Dulu aku sempat bertanya-tanya, kenapa harus repot-repot membuat sebuah acara penyambutan bagi seorang manusia yang tiba di dunia? Bukannya itu termasuk ke dalam bentuk kemubaziran? Sampai aku sadar kalau manusia adalah makhluk yang mulia, sama sekali berbeda dengan binatang yang ada. Ia tidak hadir begitu saja sebagaimana apel yang jatuh dari pohonnya.

Karena status mulia itulah maka kedatangannya mesti disambut dengan berbagai macam penahbisan yang telah dilakukan berabad-abad lamanya dan menjadi suatu tradisi yang tegak melintasi zaman. Begitu berarti dan mulianya manusia sehingga kehadirannya perlu disambut dan dipersiapkan.

Kawan, apa kau pernah mendengar kata 'penahbisan'? Bisa berarti rangkaian upacara dalam suatu masyarakat atau komunitas untuk meresmikan penerimaan seseorang ke dalam suatu struktur kehidupan. Meskipun penahbisan saat ini sudah mulai luntur dan terlupakan seiring berkembangnya zaman.

Di Sumatera, tradisi menyambut kelahiran anak lebih dikenal dengan istilah 'tasyakuran' yang bermakna: bersyukur atau berterima kasih kepada Tuhan. Meski sama-sama bertasyakur, penamaan dan cara dari tiap daerah memiliki perbedaan.

Kali ini, keluarga besar Icha sepakat akan menyambut kelahiran anggota barunya dengan tradisi Palembang, Sumatera Selatan, yang dikenal dengan sebutan 'menggunting'. Tradisi ini diisi dengan bercukur dan mendendangkan marhaban, akikah dan pemberian nama. Pada saat menggunting, akan terlihat bendera kertas yang berwarna-warni. Pada bendera ini dilekatkan uang, permen, atau telur.

Berbeda dengan zaman dahulu yang setelah kelahiran, orang tua dari pihak suami akan mengantarkan cupu-cupu kecil kepada istri dan anaknya. Cupu-cupu adalah tempat sirih yang di dalamnya tersimpan beberapa kain. Pengantaran cupu-cupu ini merupakan bentuk kegembiraan karena si buah hati telah lahir.

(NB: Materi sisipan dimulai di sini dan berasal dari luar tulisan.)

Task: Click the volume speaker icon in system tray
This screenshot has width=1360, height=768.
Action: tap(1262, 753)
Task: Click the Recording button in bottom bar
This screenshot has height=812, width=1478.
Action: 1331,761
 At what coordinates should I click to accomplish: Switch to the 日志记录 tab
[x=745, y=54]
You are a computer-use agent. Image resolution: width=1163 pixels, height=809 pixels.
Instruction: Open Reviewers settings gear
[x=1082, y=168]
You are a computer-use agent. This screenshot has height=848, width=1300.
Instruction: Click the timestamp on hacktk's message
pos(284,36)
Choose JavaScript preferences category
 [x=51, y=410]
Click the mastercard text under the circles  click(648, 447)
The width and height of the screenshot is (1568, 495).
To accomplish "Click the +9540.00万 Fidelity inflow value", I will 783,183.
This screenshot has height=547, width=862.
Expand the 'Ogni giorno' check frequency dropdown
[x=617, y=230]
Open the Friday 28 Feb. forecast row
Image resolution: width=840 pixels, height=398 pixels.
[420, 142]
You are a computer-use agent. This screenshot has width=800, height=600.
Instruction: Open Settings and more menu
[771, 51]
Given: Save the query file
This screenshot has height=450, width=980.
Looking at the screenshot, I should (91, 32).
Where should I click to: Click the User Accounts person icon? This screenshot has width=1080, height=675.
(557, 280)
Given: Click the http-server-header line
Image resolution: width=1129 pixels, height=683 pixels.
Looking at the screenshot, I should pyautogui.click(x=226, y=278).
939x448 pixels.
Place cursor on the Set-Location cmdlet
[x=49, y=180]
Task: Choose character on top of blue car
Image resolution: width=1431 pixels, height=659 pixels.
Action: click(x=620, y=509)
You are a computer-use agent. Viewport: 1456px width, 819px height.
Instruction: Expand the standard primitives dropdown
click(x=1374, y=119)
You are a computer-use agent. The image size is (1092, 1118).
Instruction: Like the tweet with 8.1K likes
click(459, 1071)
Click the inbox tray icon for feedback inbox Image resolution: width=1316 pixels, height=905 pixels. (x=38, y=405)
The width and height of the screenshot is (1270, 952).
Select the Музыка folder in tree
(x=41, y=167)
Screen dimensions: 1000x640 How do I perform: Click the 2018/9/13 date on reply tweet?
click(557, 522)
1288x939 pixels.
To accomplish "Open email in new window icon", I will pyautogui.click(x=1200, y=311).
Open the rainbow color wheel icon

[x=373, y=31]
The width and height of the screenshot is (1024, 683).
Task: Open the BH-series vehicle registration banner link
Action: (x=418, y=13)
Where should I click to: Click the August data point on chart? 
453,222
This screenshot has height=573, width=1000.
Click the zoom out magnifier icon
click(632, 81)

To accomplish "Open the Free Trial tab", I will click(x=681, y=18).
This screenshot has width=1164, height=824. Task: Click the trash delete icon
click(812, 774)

Acara di kediaman Icha dan suaminya tinggal berlangsung cukup meriah dan lancar, tanpa hambatan pastinya. Agung benar-benar suami yang bisa diandalkan, tak salah jika kedua orang tua Icha menjodohkan anak gadis semata wayangnya pada seorang pengusaha sukses seperti dia. Tengoklah, Icha tampak amat sangat bahagia sekarang.

Aku sempat heran, soal apa yang diharapkan oleh Icha dariku dulu. Aku yang hanya seorang pegawai negeri sipil ini merasa sangsi bersanding dengan keluarga terhormat macam Icha. Apalagi diriku sama sekali tak memiliki kerabat dan sanak famili, karena aku hanyalah anak angkat hasil adopsi dari sebuah panti pelosok negeri.

Sayangnya, aku hanya bisa merasakan bagaimana hangatnya sebuah keluarga di penghujung SMA. Saat itu aku telah kehilangan kedua orang tua angkatku sekaligus. Bertepatan dengan hari terakhir di mana aku menyelesaikan Ujian Nasional di sekolah. Dengan sebuah insiden menyakitkan yang takkan pernah bisa kulupakan, hanya mampu kusegel dengan kuat dalam kenangan.

Aku masih ingat bencana itu, terpampang jelas dalam memori ingatanku. Aku yang kembali sebatang kara, lantas harus berjuang mati-matian hingga bercucuran keringat dan air mata. Mencicipi berbagai macam beasiswa lalu bekerja membanting tulang dan tenaga. Dan sekarang berakhir pada status lajang menunggu jodoh yang entah kapan tibanya. Menyebalkan sekali rasanya. Terlalu fokus dengan kemapanan, sampai lupa mencari pasangan.

"Selamat, Cha! Awak lah jadi mamak kini, idak boleh manja lagi1. Hahaha ...." candaku sambil memberi selamat kepadanya.

"Terima kasih, Pak Wakil Camat yang baik. Awak nak cubo gendong anak ambo idak2? Nah, peganglah!" Icha menyodoriku bayinya yang masih sangat mungil dan merah itu, menawariku untuk menggendongnya sejenak.

"Idak usah3. Kalau jatuh kenai berang pulo kek4 Agung. Ambo belum pantas gendong bayi."